Green Panda and Brompton Lifeco Volatility Contrast

   Predicted Return Density   
       Returns  

Pair Trading with Green Panda and Brompton Lifeco

The main advantage of trading using opposite Green Panda and Brompton Lifeco positions is that it hedges away some unsystematic risk. Because of two separate transactions, even if Green Panda position performs unexpectedly, Brompton Lifeco can make up some of the losses. Pair trading also minimizes risk from directional movements in the market. For example, if an entire industry or sector drops because of unexpected headlines, the short position in Brompton Lifeco will offset losses from the drop in Brompton Lifeco's long position.
The idea behind Green Panda Capital and Brompton Lifeco Split pairs trading is to make the combined position market-neutral, meaning the overall market's direction will not affect its win or loss (or potential downside or upside).
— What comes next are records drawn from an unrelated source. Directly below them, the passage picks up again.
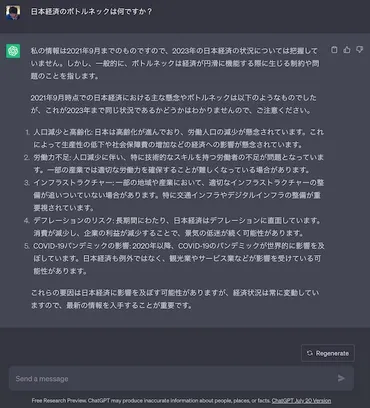Mark the response with thumbs down

coord(359,50)
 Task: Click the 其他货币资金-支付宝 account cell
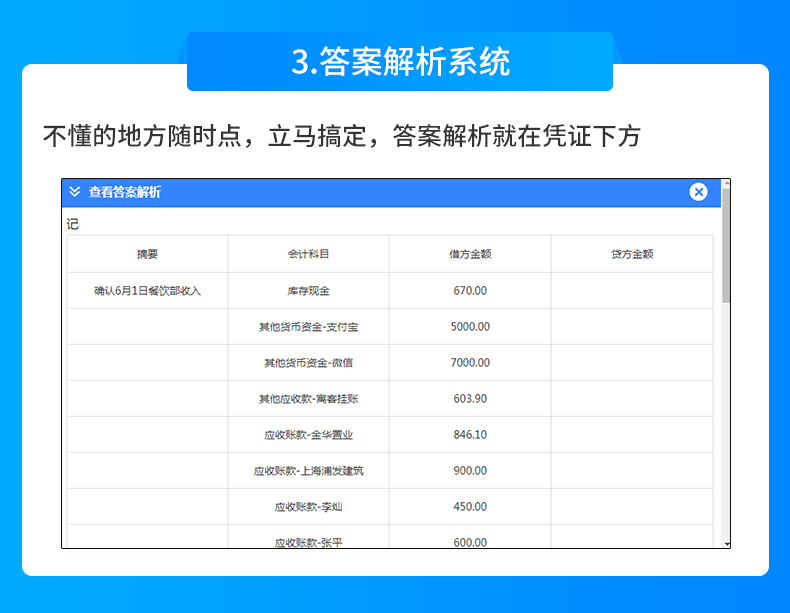click(x=308, y=327)
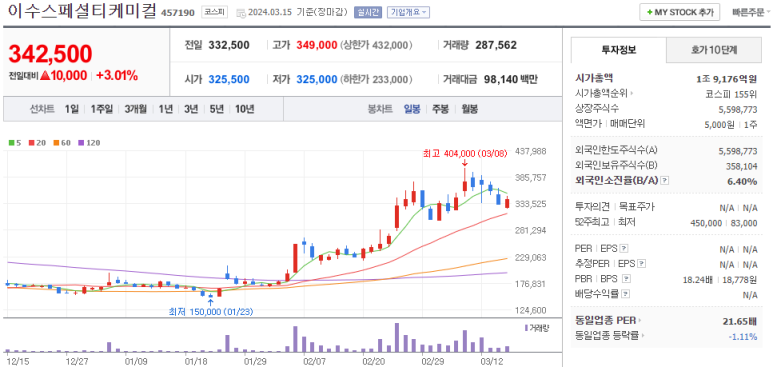Expand 시가총액순위 arrow link

coord(605,93)
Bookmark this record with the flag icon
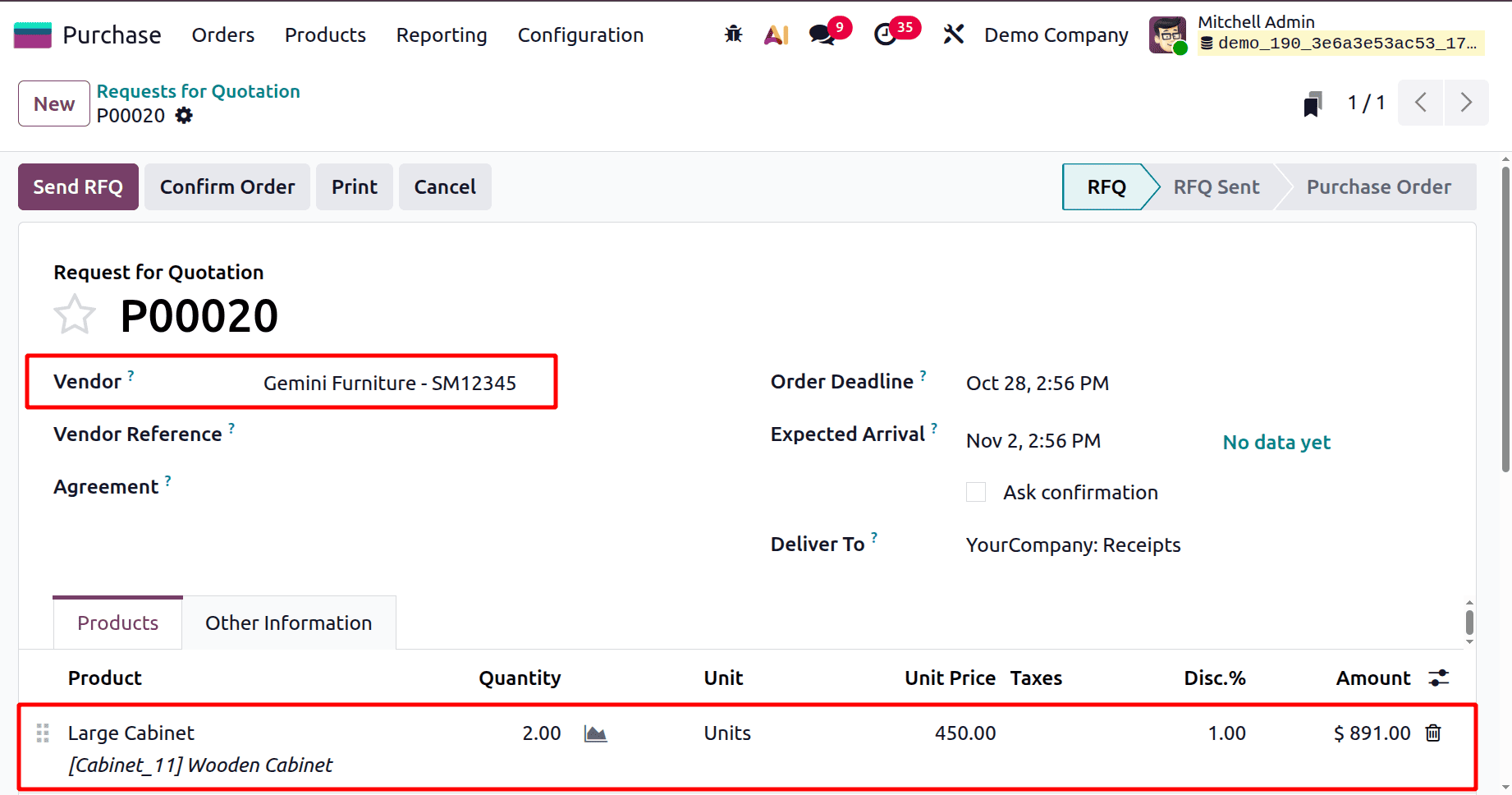Screen dimensions: 1512x795 (x=1312, y=103)
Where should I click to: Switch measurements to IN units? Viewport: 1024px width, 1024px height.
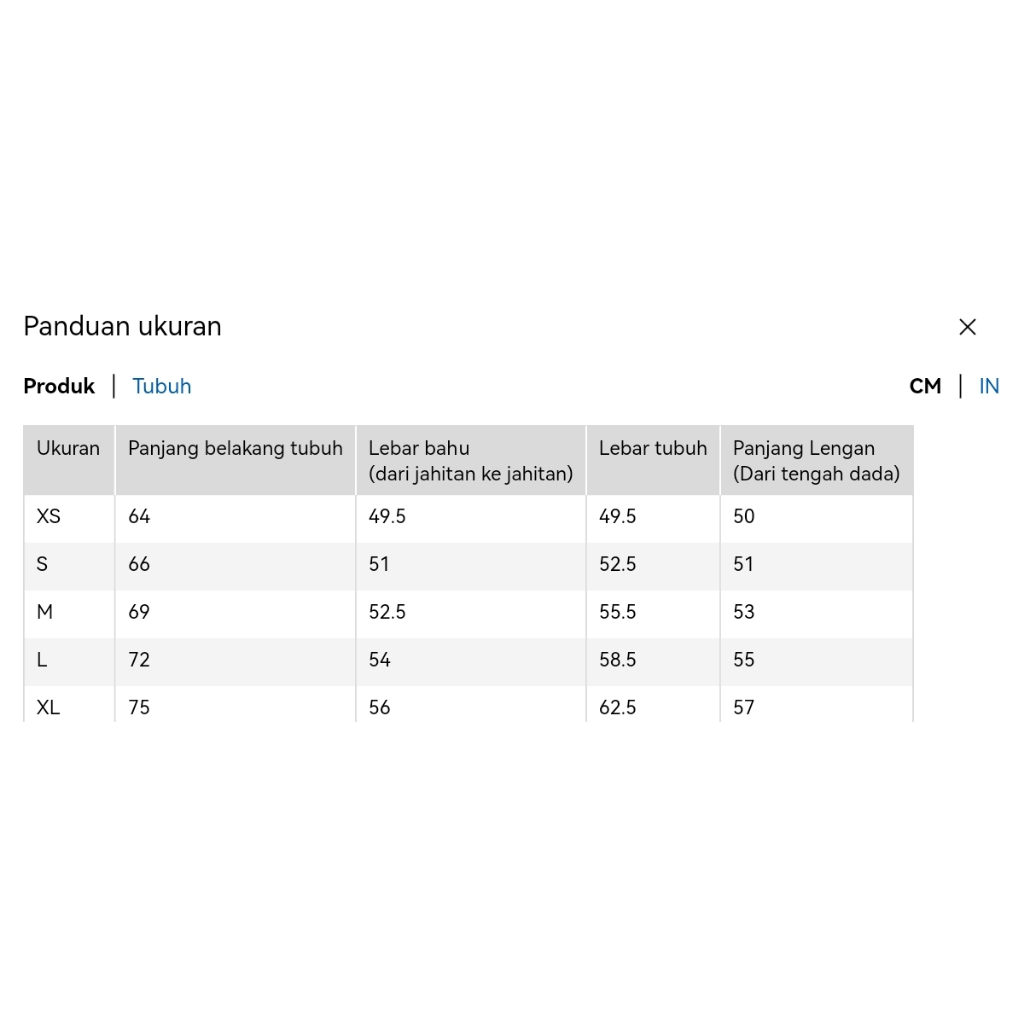[989, 386]
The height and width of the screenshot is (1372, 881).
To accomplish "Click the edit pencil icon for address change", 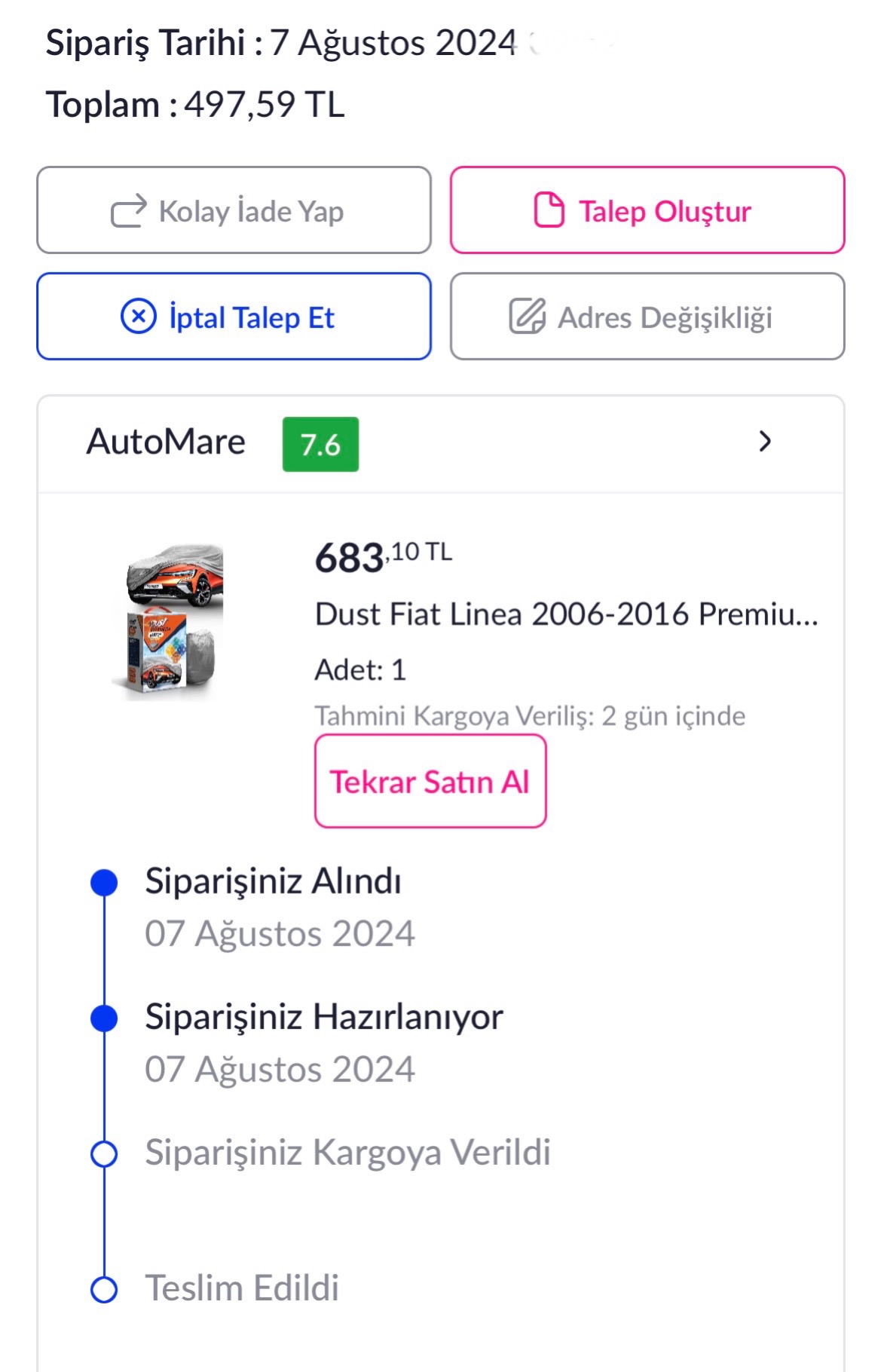I will coord(527,317).
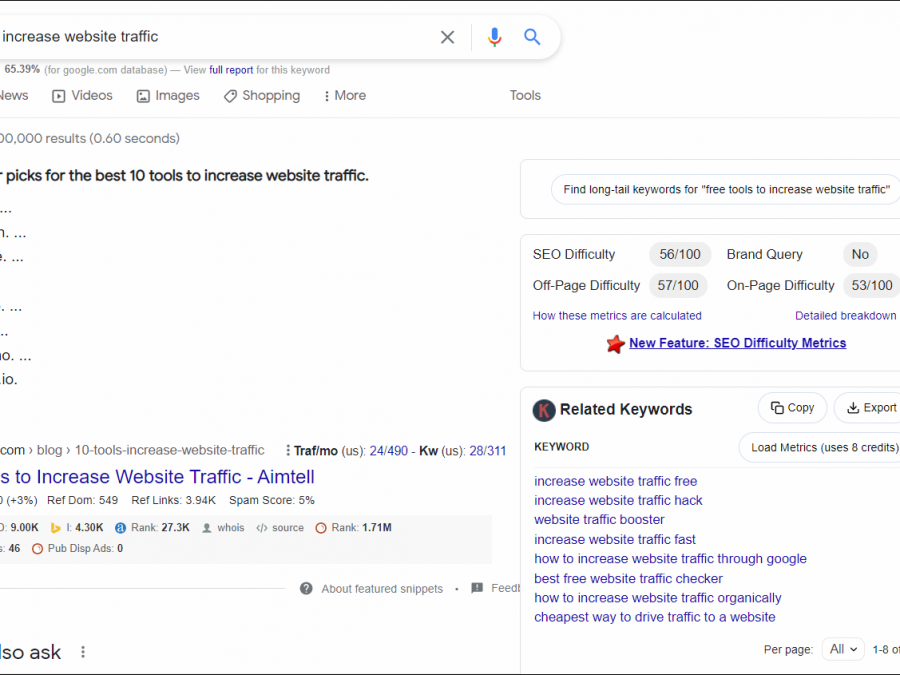
Task: Click the Keywords Everywhere K logo
Action: pos(543,410)
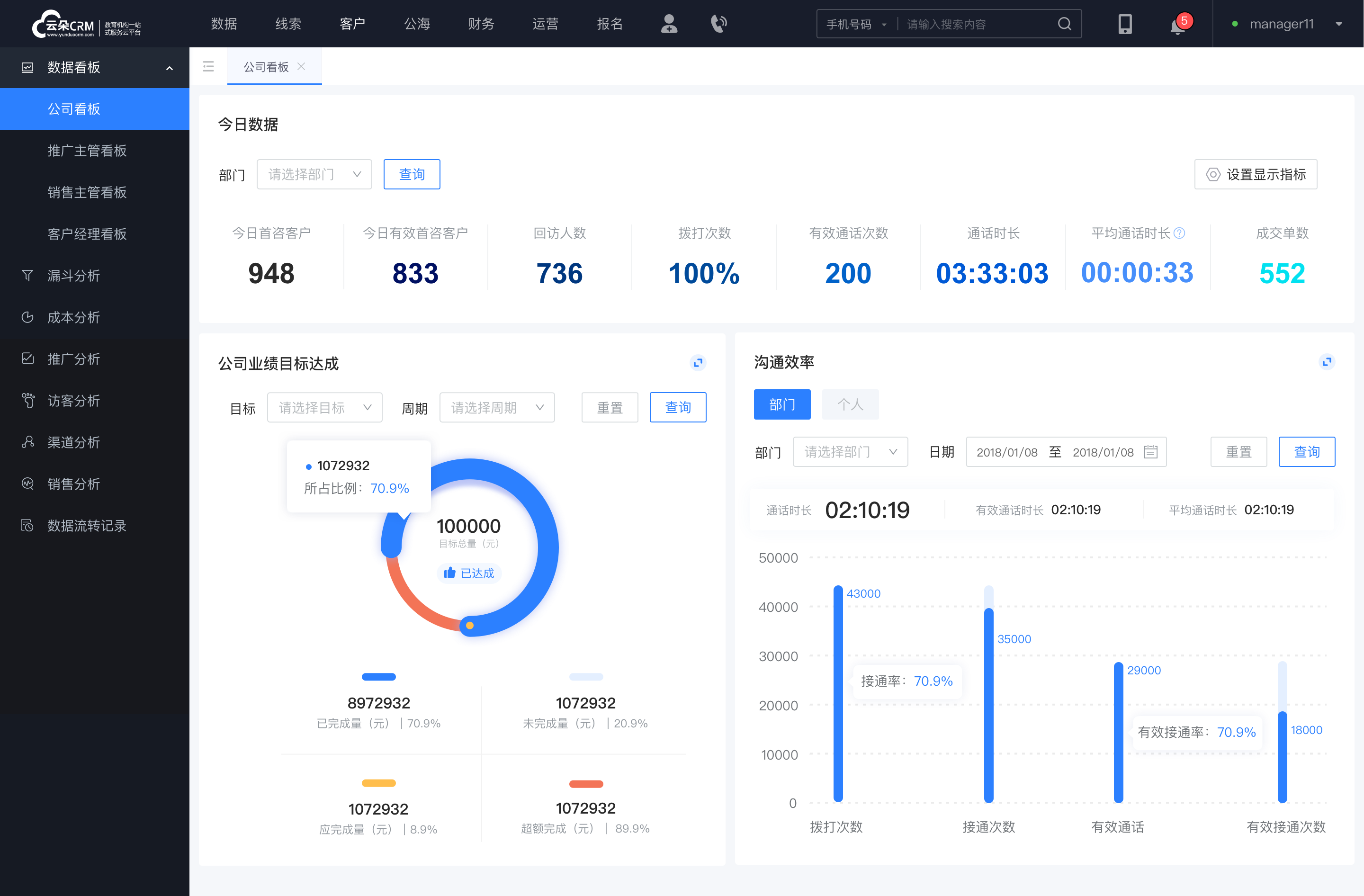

This can be achieved by designing a pairs trade with two highly correlated stocks or equities that operate in a similar space or sector, making it possible to obtain profits through simple and relatively low-risk investment.
Check out your portfolio center.
Note that this page's information should be used as a complementary analysis to find the right mix of equity instruments to add to your existing portfolios or create a brand new portfolio. You can also try the Equity Valuation module to check real value of public entities based on technical and fundamental data.